#### Text shown
Please continue, Brad.

Forget about it.
That's all I had to say anyway.

-We're listening now, honey.
-Forget it.

Ryan, did you bring something
to share with the class?

Not exactly.

Yes, he did. I saw it move.

Ryan, why don't you come up here
to the front of the class

and show us what it is.

All right, don't move.

Help.

How can you do this to me?
Traitor!

May I touch him?

don't let her touch me.

-What perfect little paws.
-Ew!

He's so cute.

What'd she say? Cute?

Where did you get
your mouse, Ryan?

At the hotel where I live.

His name is Ralph.

Give me a break.

Ralph S. Mouse.

The S stands for "smart".

Sure it doesn't stand
for "stupid"?

Not as stupid as your dumb car.

Ryan and Brad have raised
a very interesting question,

haven't they, class?

How do you suppose
we could find out

if a mouse is smart?

Melissa?

We could make him take
a spelling test.

Absolutely not.

I don't think that would be
very fair to Ralph.

I was just reading recently
that a scientist was testing

the intelligence
of small mammals

using one of these.

What if we were to build a maze?

A maze?

And with a timer,
find out whether Ralph

can make his way through it?

I didn't really bring him
to share.

Ryan, it seems to me
it might be a good idea

if you would work on this
with Brad.

For a little extra credit.

Both of you could certainly use

a little extra credit
for your grades.

- Gordon?
- Um, Ms. Kuchenbacker?

Um, may I earn
some extra credit, too?

Of course, Gordon.

Why don't we make it
a class project?

And the rest of you
can draw pictures

and write stories about mice!

I'm so happy you're with us,
Ralph.

You stay in here tonight.

How come I can't go with you?

#### Tasks
**a)** For each statement, answer yes or no according to the classroom transcript, and quote the words that decide it.
(i) The mouse came from the hotel where its owner lives.
(ii) The S in the mouse's name stands for "stupid."
(iii) The rest of the class is to draw pictures and write stories about mice.
**b)** Using the classroom transcript, answer each question briefly.
(i) What is the mouse's full name?
(ii) According to recent reading, what was a scientist testing?
(iii) What does Gordon ask whether he may earn?
**c)** Continue the classroom transcript, beginning after its last line.
The item position entries that come next are separate material and have no connection to the classroom transcript.

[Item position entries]
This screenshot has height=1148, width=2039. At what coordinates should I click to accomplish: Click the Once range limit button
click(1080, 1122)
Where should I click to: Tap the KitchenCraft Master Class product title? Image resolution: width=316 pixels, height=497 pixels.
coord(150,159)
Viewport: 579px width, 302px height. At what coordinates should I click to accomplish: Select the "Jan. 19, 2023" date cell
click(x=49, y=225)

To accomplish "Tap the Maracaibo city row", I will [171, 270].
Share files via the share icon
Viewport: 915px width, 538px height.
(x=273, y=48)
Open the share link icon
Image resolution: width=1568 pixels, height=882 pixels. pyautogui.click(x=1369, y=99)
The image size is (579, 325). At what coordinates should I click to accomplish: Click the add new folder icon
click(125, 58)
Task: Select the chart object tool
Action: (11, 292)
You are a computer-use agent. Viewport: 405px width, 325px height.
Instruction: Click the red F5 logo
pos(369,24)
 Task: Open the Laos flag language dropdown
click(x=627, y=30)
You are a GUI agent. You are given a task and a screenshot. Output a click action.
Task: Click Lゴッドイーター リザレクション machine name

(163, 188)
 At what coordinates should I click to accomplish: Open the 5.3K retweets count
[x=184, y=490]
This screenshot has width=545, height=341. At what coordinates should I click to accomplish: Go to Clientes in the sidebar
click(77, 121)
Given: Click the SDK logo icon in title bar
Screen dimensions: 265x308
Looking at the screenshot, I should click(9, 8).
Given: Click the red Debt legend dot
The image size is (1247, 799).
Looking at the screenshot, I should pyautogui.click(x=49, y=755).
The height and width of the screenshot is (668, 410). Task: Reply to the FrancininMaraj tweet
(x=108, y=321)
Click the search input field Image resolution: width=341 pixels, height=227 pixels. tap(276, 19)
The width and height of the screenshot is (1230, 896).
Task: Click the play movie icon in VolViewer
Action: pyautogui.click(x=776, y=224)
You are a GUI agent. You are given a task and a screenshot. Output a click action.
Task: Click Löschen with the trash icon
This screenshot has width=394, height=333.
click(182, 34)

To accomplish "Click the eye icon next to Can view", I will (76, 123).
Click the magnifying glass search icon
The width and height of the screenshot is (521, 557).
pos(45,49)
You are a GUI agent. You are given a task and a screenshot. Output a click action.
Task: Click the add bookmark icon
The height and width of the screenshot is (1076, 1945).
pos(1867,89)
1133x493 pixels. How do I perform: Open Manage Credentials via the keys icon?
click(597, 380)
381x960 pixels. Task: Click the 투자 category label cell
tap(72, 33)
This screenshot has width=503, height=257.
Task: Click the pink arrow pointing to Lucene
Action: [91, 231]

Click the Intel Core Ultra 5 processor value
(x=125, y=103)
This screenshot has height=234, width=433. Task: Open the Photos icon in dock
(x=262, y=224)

#### Answers to the problems
**a)**
(i) Yes: "At the hotel where I live."
(ii) No: "The S stands for "smart"."
(iii) Yes: "And the rest of you can draw pictures and write stories about mice!"

**b)**
(i) Ralph S. Mouse
(ii) The intelligence of small mammals
(iii) Some extra credit

**c)**
Look, it was your idea.

You wanna save Matt's job,
right?

Yeah, I guess so.
So where's my bike?

-It's in my jacket.
-Well, hand it over.

I will. After you run the maze.

I'm not running any maze.

Now, give me the bike!

Look, Ralph. I wouldn't ask you
if it wasn't important.

Get yourself another mouse.

Ralph!

Can't you help me
just this once?

- I need the extra credit.
- Humph!

And after...
after you've done it,

I'll give you your motorcycle.

Well, I guess if it means
that much to you.

Okay.

Don't worry. You'll do fine.

I'll see you tomorrow.
Stay out of trouble.

Hey, this boot stinks.

Pretend it's cream cheese
and olives.

Very funny. Ha-ha-ha.

Wonder what they got
to eat around here.

Beans.

And I'm hungry.

Yuck.

Petrified beans in glue sauce!

Ew! No thank you.

Kinda lonely around here.

Could use a little light.

That's it.

That's pretty.

Look at that.

Now let's play some music.

Ooh! Yeah!

Whoa! Getting dizzy.

What? Do I see a set of wheels?

I've never seen a motorcycle
like this before.

Hey, what's all this
sticky stuff on the wheel?

Is this some kind of trap?

This is sticky!

This... My goodness.

Help, I'm a mouse mummy.

Ooh.

I believe I see a mouse.

Stay right there.

Woo-hoo!

What are you so mad about?

Everybody's in such a bad mood
around here.

Where'd he go?

Where in the world is he?
Where is that little...

What a smart mouse I am.
He'll never see me here.

He sees me here.

Yikes!

Yeah.

This is my lucky day.

My lucky day, yeah.

My lucky day.

Whoa!

My lucky day.

Yikes!

Got ya.

Yeah.

Why don't you pick on someone
your own size?

Don't be so stupid, Ryan.

I'm just making it exciting
for the little rodent.

Forget about it, Brad.

No trapdoors, no broken glass,
no bed of nails to cross.

What's the matter?

Scared little Ralphie
isn't going to make it?

Is there a problem, boys?

I'm just trying to make the maze
a little more interesting.

He wants Ralph to fail.

Think I care about
your stupid little mouse?

He's not stupid.

Boys, isn't there some way

that we can compromise
with this maze?

Okay. Build it yourself.

Brad. Brad, now listen...

Did you hear that guy?

Ralph?

Yeah, you know what
that guy's problem is?

He thinks
he's the big squeak-a-rino.

Yeah, but he knows how to build
things better than I do.

-I need his help.
-Hey, I can give you some help.

Come here.

How about some tricky ways?
You know, secret passages?

Know what I mean?

Can't let you do that.

Aw, can't I just have
a little peek?

Sorry. That'd be like looking
at answers before a test.

But what if I'm not smart enough
to get through the maze in time?

Don't worry, Ralph.

You're plenty smart.

I hope so.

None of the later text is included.